Stored items
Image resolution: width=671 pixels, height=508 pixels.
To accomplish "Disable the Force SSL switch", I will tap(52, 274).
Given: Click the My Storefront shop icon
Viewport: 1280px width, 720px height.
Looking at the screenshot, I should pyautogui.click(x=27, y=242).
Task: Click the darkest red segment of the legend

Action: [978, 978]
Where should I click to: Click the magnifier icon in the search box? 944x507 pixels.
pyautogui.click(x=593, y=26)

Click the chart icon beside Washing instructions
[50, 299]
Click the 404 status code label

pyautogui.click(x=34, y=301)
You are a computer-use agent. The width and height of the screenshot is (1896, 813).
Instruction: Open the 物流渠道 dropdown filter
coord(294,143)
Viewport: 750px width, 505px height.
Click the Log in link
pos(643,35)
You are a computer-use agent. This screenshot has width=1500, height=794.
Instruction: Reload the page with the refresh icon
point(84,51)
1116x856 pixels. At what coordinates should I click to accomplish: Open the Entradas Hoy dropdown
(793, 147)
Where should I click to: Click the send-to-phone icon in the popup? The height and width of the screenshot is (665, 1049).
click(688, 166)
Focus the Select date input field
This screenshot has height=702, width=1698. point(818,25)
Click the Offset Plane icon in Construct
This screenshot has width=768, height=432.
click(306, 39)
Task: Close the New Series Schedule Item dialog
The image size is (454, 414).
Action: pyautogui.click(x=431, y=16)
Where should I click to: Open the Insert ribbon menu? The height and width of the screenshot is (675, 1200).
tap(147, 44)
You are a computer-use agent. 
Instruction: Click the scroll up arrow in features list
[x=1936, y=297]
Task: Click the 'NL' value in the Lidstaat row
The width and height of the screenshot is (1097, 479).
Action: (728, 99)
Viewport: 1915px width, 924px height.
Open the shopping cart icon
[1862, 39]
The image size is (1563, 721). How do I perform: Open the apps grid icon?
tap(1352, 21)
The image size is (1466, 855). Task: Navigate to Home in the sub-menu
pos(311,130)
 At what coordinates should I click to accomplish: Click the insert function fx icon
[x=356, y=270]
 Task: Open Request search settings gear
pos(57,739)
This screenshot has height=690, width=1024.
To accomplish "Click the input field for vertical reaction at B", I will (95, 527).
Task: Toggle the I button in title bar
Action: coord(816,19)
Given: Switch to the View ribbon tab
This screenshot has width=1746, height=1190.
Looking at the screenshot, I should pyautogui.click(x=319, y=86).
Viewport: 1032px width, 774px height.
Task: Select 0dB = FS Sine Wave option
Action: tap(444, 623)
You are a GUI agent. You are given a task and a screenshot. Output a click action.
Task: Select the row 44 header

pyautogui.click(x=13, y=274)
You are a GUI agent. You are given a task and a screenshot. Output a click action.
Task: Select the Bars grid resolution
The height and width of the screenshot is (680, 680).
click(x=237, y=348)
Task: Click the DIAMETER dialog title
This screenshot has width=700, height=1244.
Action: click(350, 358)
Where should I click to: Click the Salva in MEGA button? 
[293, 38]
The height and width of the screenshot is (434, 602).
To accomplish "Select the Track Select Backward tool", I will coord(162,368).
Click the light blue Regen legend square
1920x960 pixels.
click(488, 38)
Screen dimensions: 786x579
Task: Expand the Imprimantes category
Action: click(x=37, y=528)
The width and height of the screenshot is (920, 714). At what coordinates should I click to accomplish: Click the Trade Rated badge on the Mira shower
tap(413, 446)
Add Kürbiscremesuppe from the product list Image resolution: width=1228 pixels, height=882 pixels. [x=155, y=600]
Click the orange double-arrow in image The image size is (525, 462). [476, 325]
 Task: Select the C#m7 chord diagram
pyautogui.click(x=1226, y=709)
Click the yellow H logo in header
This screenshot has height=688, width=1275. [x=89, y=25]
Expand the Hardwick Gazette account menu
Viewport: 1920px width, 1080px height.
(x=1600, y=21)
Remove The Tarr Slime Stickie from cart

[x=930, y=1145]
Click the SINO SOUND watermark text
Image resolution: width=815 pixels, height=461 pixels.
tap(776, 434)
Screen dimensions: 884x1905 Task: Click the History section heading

Problem to work on: Gather all lines with the string "computer" from the data.

Finished exercise:
You are a computer-use agent. The width and height of the screenshot is (1896, 813).
You are a computer-use agent. This screenshot has width=1500, height=794.
You are a computer-use agent. 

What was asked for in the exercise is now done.